Megu mengangguk-angguk mengerti. "Terdengar begitu menyebalkan. Jujur, aku jadi ikut kesal."
"Ya kan?" Rio menyambar, penuh semangat sekaligus kefrustrasian. "Dia berkata seperti, 'hei aku tidak akan menikahi cewek-cewek pintar karena dengan begitu mereka akan mengendalikanku dan aku tidak menginginkan hal itu' padahal dari kata-katanya tadi ia begitu ingin mengendalikan perempuan. Dia bahkan menguliahiku soal 'Nakamura, jangan terlalu pintar, nanti tidak ada yang naksir' bukankah itu sudah cukup untuk menjadi alasan untuk membuangnya ke kolam piranha?"
Megu terdiam sejenak sebelum menimpali kata-kata Rio barusan.

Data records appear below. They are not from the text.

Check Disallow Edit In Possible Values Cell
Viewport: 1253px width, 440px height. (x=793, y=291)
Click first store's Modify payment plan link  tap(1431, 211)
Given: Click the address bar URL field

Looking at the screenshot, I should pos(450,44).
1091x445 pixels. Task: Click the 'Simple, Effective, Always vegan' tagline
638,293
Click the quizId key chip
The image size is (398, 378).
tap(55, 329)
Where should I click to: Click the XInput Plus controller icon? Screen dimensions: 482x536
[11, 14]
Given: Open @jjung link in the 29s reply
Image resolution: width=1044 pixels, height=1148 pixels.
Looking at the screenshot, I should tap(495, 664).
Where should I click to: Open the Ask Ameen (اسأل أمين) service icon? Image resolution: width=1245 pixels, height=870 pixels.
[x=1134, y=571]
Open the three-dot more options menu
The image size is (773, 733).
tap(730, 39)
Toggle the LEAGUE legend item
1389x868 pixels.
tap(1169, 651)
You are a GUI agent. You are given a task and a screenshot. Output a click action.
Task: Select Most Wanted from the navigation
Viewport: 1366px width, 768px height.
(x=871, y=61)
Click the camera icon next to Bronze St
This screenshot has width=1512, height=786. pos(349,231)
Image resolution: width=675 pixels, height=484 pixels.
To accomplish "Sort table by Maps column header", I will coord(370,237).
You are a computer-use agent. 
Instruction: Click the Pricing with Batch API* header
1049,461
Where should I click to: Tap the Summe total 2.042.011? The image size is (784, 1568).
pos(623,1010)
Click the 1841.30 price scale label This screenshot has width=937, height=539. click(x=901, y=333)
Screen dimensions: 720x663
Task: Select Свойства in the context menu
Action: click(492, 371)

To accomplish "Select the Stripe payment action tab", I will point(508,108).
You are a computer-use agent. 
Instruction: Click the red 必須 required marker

"Hei, coba katakan padaku—yang jujur, ya," gumamnya misterius. "Apa kau menyukainya?"
"Hah?" Mata Rio membulat sempurna.
"Kau menyukainya?" ulang Megu. "Cowok yang kauceritakan itu?"
Ruang makan merangkap dapur kecil itu menjadi hening untuk sesaat, hanya untuk dipecahkan oleh suara helaan napas panjang Rio.
"Mungkin," desahnya. "In a way. Mungkin. Selama ini aku melihatnya sebagai cowok yang cukup … keren, kukira. Sejak tahun pertama ia cukup mencolok di departemen. Aku hanya tidak tahu ternyata dia cowok brengsek seperti itu. Ups, maaf bicara kasar."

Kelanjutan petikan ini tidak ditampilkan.